Genoa, Radovanovic: "Maran mi prova in difesa, mi piace"

di Redazione

Il giocatore a Telenord: "Non vogliamo più soffrire così. Mercato? Tocca alla società far arrivare dei giocatori..."

Il Genoa vince 2-1 in amichevole contro il Carpi (replica su Telenord alle 22.30). Tra le sorprese di giornata c'è Ivan Radovanovic, schierato dal tecnico Rolando Maran nel ruolo di centrale difensivo. Il giocatore ha raccontato le proprie sensazioni a Telenord: "Anche nella prima partita con Thiago Motta con il Brescia avevo giocato in quel ruolo. Maran mi sta mettendo in quel ruolo e mi metto a disposizione per ciò che c'è bisogno. A me piace questo ruolo, con Nicola ho fatto anche la mezzala. Studio tanto la tattica e non mi trovo in difficoltà negli altri ruoli, l'importante è giocare."

Il giocatore rientra da un pesante infortunio: "In accordo con la società sono andato in Serbia, poi in Italia è iniziato il covid... Ho avuto tempo per lavorare, purtroppo l'Italia è stata toccata pesantemente, in Serbia era diverso. Se fossi rimasto in Italia sarebbe stato un problema. Ora sono a posto, ho lavorato tantissimo anche ad agosto. Mi sono messo subito a disposizione del mister. Il mister ha grande personalità, lui vuole una squadra compatta e aggressiva per esaltare al meglio le nostre qualità."

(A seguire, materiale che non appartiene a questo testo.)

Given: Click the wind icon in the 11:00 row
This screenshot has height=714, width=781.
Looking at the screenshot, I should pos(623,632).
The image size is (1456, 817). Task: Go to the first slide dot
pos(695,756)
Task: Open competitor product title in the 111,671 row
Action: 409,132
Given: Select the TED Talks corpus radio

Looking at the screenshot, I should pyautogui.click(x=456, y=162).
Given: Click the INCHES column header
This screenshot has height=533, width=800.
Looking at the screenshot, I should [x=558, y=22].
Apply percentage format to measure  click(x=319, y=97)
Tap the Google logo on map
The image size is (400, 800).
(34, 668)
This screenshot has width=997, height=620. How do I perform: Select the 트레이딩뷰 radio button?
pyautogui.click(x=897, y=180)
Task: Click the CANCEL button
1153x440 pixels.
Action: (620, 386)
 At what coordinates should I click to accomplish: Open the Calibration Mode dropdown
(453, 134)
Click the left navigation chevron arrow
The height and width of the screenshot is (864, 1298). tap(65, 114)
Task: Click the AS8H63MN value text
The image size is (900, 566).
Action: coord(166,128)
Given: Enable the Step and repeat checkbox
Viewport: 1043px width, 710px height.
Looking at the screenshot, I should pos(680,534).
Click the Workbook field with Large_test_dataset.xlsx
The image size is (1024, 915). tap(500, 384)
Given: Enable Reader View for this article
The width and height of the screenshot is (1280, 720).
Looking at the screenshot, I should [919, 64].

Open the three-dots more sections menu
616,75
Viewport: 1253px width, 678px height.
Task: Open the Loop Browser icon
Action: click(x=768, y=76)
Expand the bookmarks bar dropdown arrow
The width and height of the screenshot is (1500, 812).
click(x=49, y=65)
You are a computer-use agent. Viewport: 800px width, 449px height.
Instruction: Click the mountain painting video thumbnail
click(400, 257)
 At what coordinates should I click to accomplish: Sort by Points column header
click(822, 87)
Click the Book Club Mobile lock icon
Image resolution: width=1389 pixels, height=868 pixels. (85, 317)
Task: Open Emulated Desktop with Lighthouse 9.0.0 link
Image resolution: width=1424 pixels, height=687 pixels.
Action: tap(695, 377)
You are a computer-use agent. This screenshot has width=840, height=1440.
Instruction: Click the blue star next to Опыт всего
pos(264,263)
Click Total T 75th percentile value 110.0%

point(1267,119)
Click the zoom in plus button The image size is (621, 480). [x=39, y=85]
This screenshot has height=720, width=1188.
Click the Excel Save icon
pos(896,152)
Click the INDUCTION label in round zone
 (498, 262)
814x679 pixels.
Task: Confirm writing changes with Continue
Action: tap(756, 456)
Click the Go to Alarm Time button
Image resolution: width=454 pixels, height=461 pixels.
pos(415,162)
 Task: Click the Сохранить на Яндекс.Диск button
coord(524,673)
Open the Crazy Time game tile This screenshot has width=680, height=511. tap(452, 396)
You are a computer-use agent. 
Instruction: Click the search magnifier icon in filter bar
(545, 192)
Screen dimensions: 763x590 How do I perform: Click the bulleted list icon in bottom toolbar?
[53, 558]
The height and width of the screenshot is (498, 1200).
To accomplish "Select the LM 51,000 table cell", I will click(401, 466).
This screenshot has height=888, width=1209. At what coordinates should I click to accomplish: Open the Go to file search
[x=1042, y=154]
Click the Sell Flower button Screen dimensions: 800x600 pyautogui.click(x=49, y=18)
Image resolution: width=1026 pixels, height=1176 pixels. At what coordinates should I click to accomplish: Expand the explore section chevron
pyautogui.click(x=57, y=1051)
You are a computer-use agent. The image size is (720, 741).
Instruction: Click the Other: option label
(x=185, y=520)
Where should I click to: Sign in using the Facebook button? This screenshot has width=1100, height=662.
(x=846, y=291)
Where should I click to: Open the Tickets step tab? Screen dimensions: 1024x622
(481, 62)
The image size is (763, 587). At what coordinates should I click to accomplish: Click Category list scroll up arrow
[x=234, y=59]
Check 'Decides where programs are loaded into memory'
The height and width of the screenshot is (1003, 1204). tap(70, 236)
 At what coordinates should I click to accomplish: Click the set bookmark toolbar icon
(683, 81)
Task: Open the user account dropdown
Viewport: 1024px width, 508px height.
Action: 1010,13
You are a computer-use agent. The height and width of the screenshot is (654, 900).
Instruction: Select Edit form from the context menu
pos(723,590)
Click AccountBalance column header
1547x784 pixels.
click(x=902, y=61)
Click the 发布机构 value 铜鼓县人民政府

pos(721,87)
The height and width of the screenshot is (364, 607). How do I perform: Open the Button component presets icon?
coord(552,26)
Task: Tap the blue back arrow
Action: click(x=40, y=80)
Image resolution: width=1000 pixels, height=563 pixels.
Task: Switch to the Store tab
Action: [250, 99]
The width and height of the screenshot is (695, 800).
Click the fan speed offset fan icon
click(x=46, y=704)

Il Genoa ha giocato con il 3-5-2: "Io conosco il mister, lui ha sempre fatto il 4-3-1-2. Il 3-5-2 sarebbe una soluzione ma dipende dai giocatori che il tecnico avrà a disposizione."

Attendete i nuovi compagni, iniziare a breve vi mette in difficoltà? "Si perchè purtroppo noi siamo rimasti fino all'ultimo secondo a lottare. Abbiamo staccato solo tre settimane, se ci fossimo salvati un po' prima avremmo staccato la testa. Si riparte fra poco e già alla prima giornata abbiamo una sfida importante con il Crotone che non possiamo fallire. Poi il mercato è aperto, tocca alla società far arrivare dei giocatori che possano darci una mano. Abbiamo sofferto troppo negli ultimi due anni, con la rosa che avevamo non lo meritavamo. la colpa è solo nostra, non vogliamo più soffrire così perchè è veramente dura."